Influences of cluster solvation on excited state energy transfer processes

The influences of cluster solvation on photo-induced chemical processes are investigated using the ultrafast pump-probe technique and time-of-flight mass spectrometer. Particular interest is focused on the solvation of atmospheric molecules and the photochemistry of the solvated species. In this thesis, the photochemistry of two cluster-solvated atmospheric species is discussed. The first system is that of SO2 clusters and SO2 solvated in water clusters. The second is the excited-state ion-pair formation of HI in water clusters.; The SO2 studies presented here comprise an investigation of the influence of cluster solvation on the excited-state dynamics of the SO 2, molecule. Studying the dynamics of SO2 solvated in SO 2 and H2O clusters sheds light on the effect that interactions with species such as cloud droplets and aerosol particles may have on the potential energy surface and thus the reactivity of atmospheric SO2. The excited-state dynamics of (SO2)m and SO2(H 2O)n clusters following excitation by ultrafast laser pulses in the range of 4.5 eV (coupled 1A2, 1B 1 states) are investigated and the results are found to be in good agreement with published computational work. Possible sources of the observed trends in the measured lifetimes associated with these states are considered. A mechanism involving charge transfer to solvent (CTTS) is proposed as the source of the excited-state dynamics that follow the 9 eV excitation of the SO2 F band within (SO2)m clusters.

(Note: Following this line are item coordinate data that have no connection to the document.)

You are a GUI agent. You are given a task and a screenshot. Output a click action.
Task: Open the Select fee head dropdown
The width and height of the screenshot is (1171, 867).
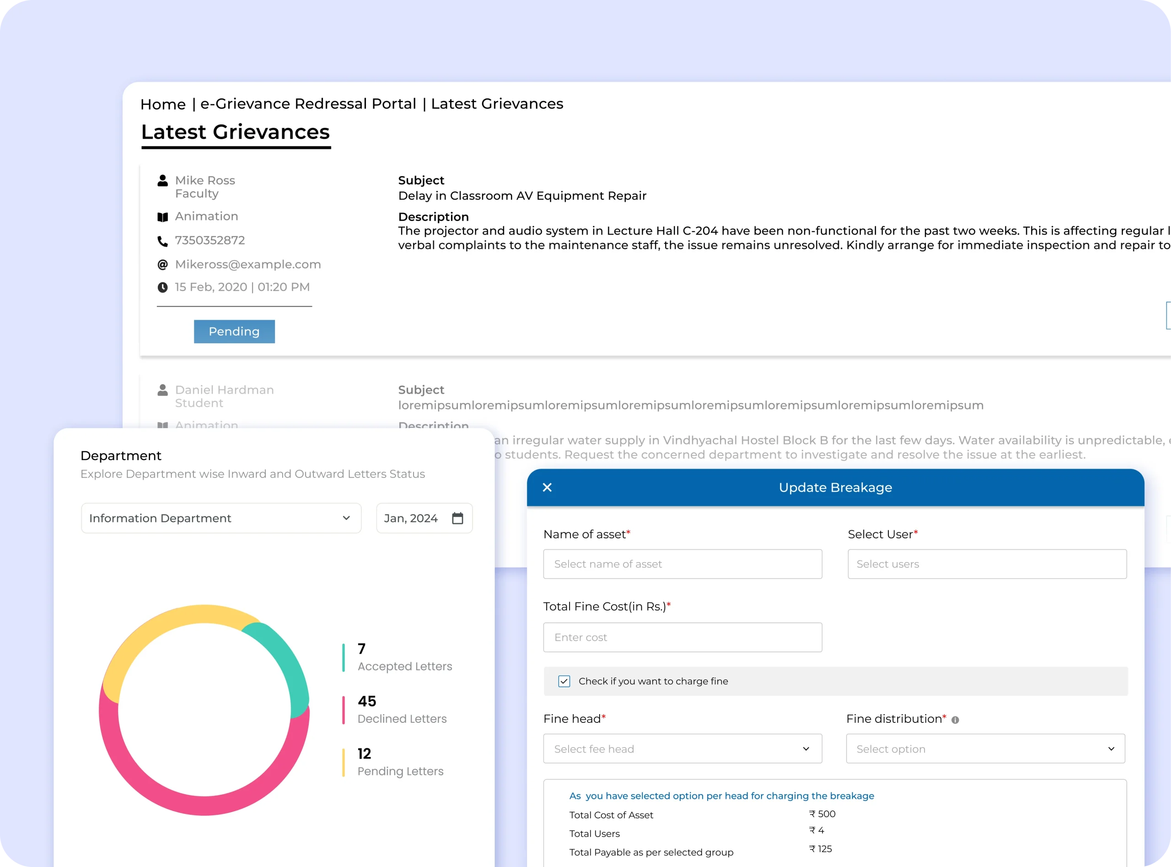pyautogui.click(x=682, y=749)
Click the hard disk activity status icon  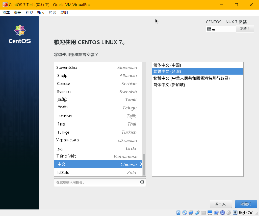point(178,212)
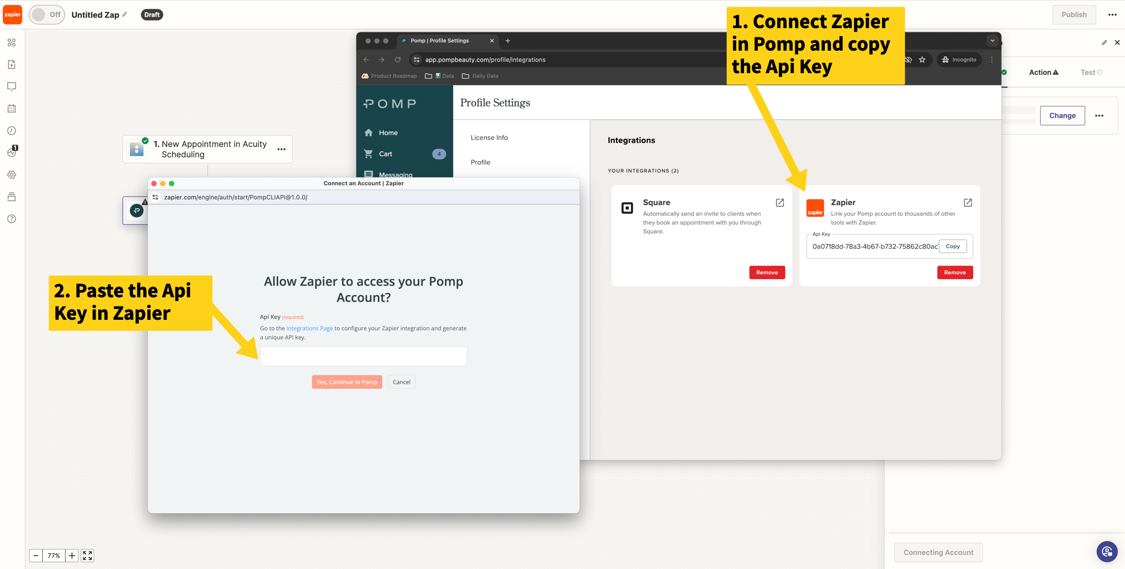Open the Integrations Page link

coord(309,328)
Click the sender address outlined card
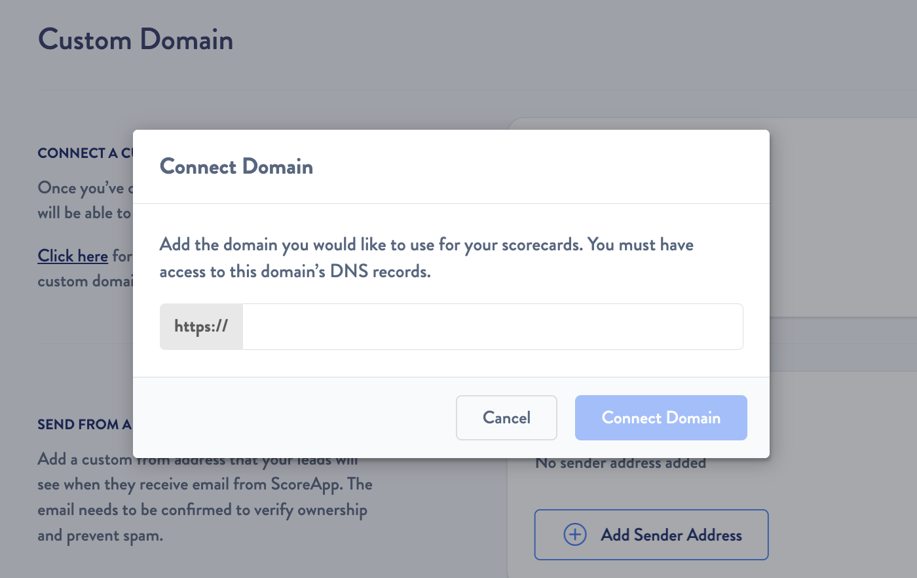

The CTTS mechanism is supported by calculations of the energetics of the process and the observed trends in the excited-state lifetimes which correlate very well with the calculated energies. CTTS is not expected to be feasible in SO2(H2O) n clusters due to the low electron affinity of water, a factor that is believed to play a key role in the process for pure SO2 clusters. However, reactions within the cluster leading to ion-pair formation are energetically feasible and may account for the observed dynamics.; The HIm(H2O)n cluster dynamics studies presented here elucidate details of the ion-pair formation process that occur during acid solvation. An important requirement for the reactions of halide ions to take place on the surface of atmospheric particulates is that a sufficient number of mobile water molecules must be present for the dissolution of the halogen-containing acid to take place.